:: TASK ::
Exact copies of all the records below should be returned.

:: RECORDS FOR THIS EXERCISE ::
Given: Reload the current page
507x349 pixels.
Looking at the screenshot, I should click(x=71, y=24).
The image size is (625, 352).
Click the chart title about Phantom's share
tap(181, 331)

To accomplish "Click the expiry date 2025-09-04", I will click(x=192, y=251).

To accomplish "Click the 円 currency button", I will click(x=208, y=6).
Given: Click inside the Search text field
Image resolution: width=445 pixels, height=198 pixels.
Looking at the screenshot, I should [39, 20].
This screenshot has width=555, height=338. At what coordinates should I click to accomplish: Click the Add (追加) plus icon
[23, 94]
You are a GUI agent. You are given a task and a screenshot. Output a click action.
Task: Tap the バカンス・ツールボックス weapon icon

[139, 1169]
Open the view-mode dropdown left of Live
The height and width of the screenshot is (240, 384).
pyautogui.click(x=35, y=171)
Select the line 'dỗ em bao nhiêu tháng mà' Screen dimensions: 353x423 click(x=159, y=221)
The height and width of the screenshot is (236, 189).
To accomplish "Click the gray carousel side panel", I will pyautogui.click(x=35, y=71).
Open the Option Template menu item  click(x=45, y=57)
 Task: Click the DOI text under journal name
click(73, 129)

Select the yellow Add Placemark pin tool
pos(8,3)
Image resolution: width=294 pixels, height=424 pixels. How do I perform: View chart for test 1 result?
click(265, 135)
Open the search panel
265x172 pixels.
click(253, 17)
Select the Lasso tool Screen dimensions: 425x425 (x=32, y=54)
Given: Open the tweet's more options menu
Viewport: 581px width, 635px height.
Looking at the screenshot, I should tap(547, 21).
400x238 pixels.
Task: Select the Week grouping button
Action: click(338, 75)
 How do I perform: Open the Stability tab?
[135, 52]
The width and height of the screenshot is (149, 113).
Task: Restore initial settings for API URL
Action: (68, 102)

:: WRITTEN RESPONSE ::
Given: Reload the current page
507x349 pixels.
Looking at the screenshot, I should click(x=71, y=24).
The image size is (625, 352).
Click the chart title about Phantom's share
tap(181, 331)

To accomplish "Click the expiry date 2025-09-04", I will click(x=192, y=251).

To accomplish "Click the 円 currency button", I will click(x=208, y=6).
Given: Click inside the Search text field
Image resolution: width=445 pixels, height=198 pixels.
Looking at the screenshot, I should [39, 20].
This screenshot has width=555, height=338. At what coordinates should I click to accomplish: Click the Add (追加) plus icon
[23, 94]
You are a GUI agent. You are given a task and a screenshot. Output a click action.
Task: Tap the バカンス・ツールボックス weapon icon

[139, 1169]
Open the view-mode dropdown left of Live
The height and width of the screenshot is (240, 384).
pyautogui.click(x=35, y=171)
Select the line 'dỗ em bao nhiêu tháng mà' Screen dimensions: 353x423 click(x=159, y=221)
The height and width of the screenshot is (236, 189).
To accomplish "Click the gray carousel side panel", I will pyautogui.click(x=35, y=71).
Open the Option Template menu item  click(x=45, y=57)
 Task: Click the DOI text under journal name
click(73, 129)

Select the yellow Add Placemark pin tool
pos(8,3)
Image resolution: width=294 pixels, height=424 pixels. How do I perform: View chart for test 1 result?
click(265, 135)
Open the search panel
265x172 pixels.
click(253, 17)
Select the Lasso tool Screen dimensions: 425x425 (x=32, y=54)
Given: Open the tweet's more options menu
Viewport: 581px width, 635px height.
Looking at the screenshot, I should tap(547, 21).
400x238 pixels.
Task: Select the Week grouping button
Action: click(338, 75)
 How do I perform: Open the Stability tab?
[135, 52]
The width and height of the screenshot is (149, 113).
Task: Restore initial settings for API URL
Action: (68, 102)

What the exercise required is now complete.